A convoy of 50 trucks has crossed into Iraq from Jordan, carrying 1,400 metric tons of wheat flour - enough to feed 100,000 people for one month.

But the aid will have to be stockpiled in warehouses on the outskirts of the city until the area can be declared safe.

Our correspondent in Baghdad, Richard Galpin, says the US military has stopped the UN World Food Programme (WFP) from carrying out security assessments of the capital, meaning the agency cannot immediately distribute the food

The help we have promised them is being endlessly delayed
Rob MacGillivray
Save the Children
The convoy is being escorted by US forces however - something which originally the UN would not agree to, fearing it would compromise its neutrality.

Another 100 trucks of food entered northern Iraq from Turkey on Thursday, the WFP said.

But the UN said about 30 of its aid workers were still in Cyprus because US military authorities would not give their flight security clearance.

"This delay is slowing down the delivery of humanitarian aid," said Veronique Taveau, spokeswoman for the UN office of the Humanitarian Co-ordinator in Iraq.

Struggling hospitals

Save the Children has also expressed frustration amid delays over getting a flight into Irbil in northern Iraq.

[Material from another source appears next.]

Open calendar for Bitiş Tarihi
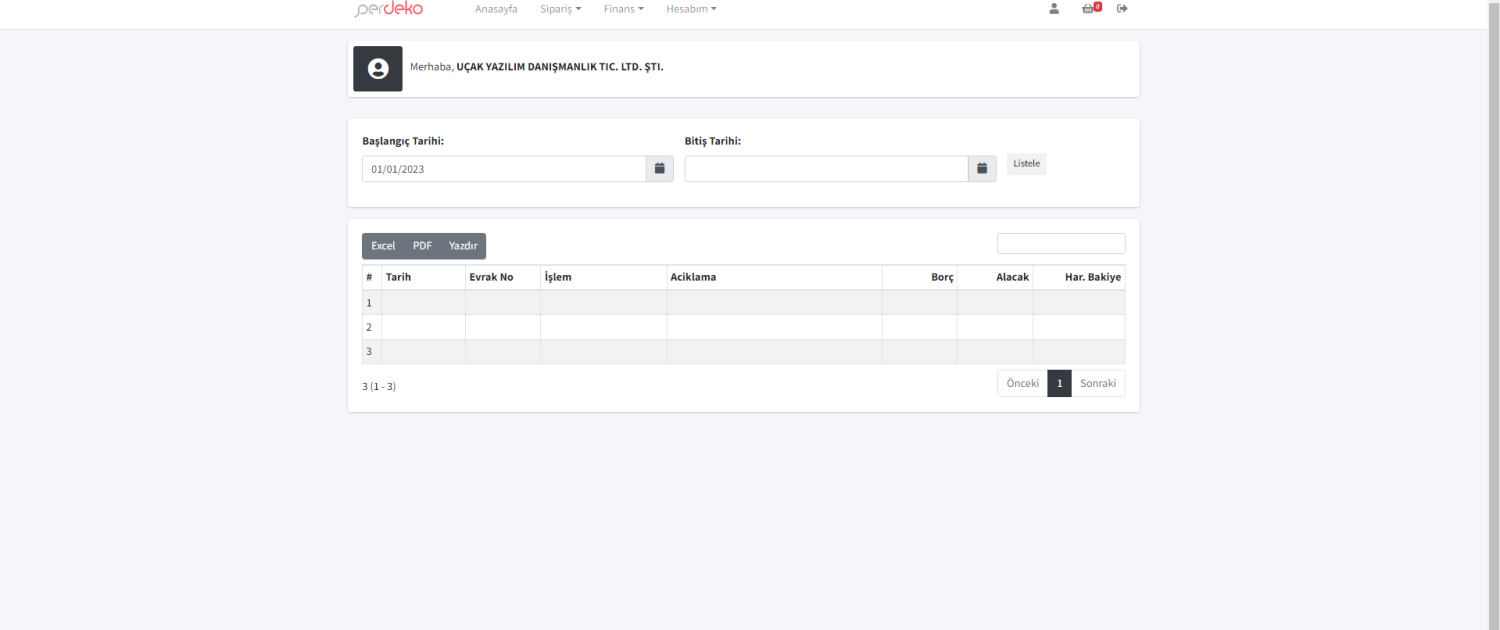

It has a plane ready to carry enough medical supplies to treat 40,000 people and emergency rations for malnourished children.

But a US military official said no aid flights would be allowed until the area was declared safe.

"The doctors we are trying to help in Mosul have been struggling against the odds for weeks to continue saving lives, but now the help we have promised them is being endlessly delayed," said Emergency Programme Manager Rob MacGillivray.

According to the World Health Organization, the main hospitals in Mosul have been looted and are only operating at about 50% of normal capacity.

A Red Cross spokeswoman said several hospitals in Baghdad had been "totally ruined" by looting. However, the agency said the situation was improving in hospitals in southern Iraq.

The supply route from Jordan is being used for the first time, said WFP spokesman Khaled Mansour.

Aid has also been flowing across the borders from Jordan, Turkey, and even Iran, Iraq's former enemy.

The UN Children's Fund (Unicef) got a convoy of nine lorries carrying drinking water into southern Iraq on Wednesday - the first such crossing in 17 years.

According to the UN's assessment, at least half the population of Iraq only has enough food to last until the end of this month.